概述
解读Depth Map Prediction from a Single Image using a Multi-Scale Deep Network (2)
把CNN的基本知识补全后,接着向下看 Section 3 Approach
卷积网络分为两个部分:
a. A coarse-scale network predicts the depth of the scene at a global level
b.It is then refined within local regions by a fine-scale network
如下图所示,
先来看 Global Coarse-Scale Network
主要作用:predict the overall depth map structure using a global view of the scene
卷积层叙述:
upper layers(fully connected): contain the entire image in their field of view
lower and middle layers : contain information from different parts of the image
卷积层设计的特点:
a. be able to integrate a global understanding of the full scene to predict the depth
b. make effective use of cues such as vanishing point, object location
再来看 Local Fine-Scale Network
主要作用:to edit the coarse prediction it receives to align with local details such as objects and wall edges
卷积层特点:
a. consists of convolutional layers only, along with one pooling stage for the first layer edge features
b.

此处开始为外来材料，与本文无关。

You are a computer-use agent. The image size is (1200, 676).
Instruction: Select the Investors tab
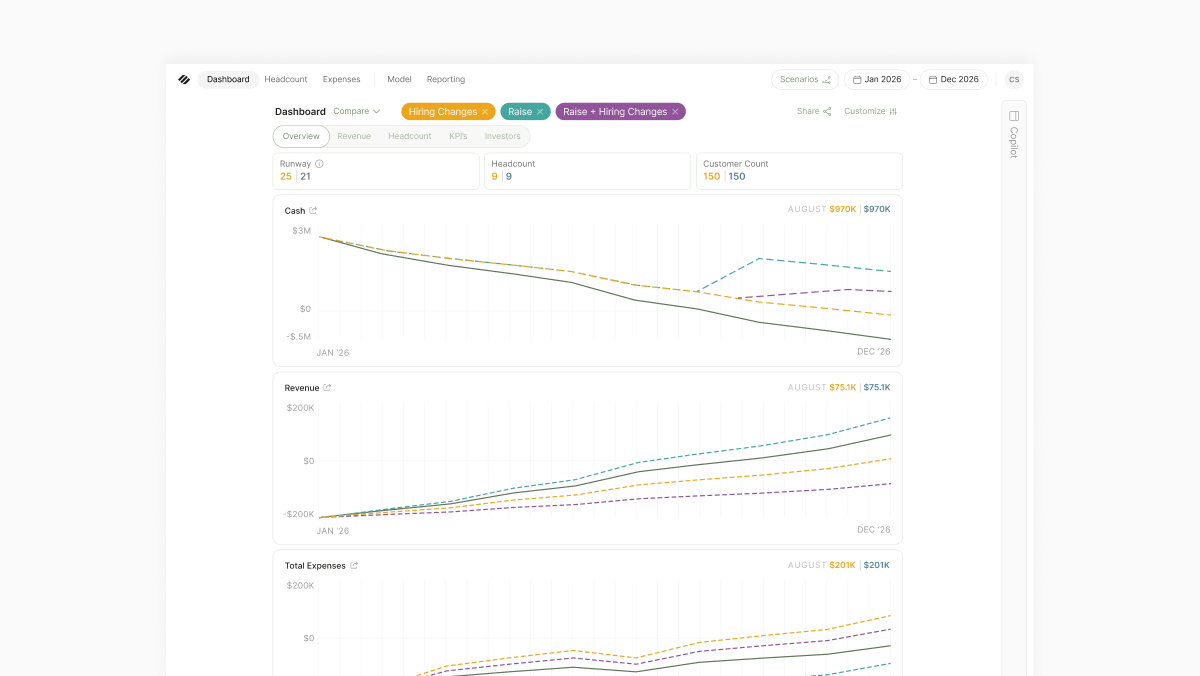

Subsequent layers maintain this size using zero-padded convolutions
c. All hidden units use rectified linear activations
CNN网络训练过程简述:
a. first train the coarse network against the ground-truth targets
b. then train the fine-scale network keeping the coarse-scale output fixed
(when training the fine network, we do not backpropagate through the coarse one)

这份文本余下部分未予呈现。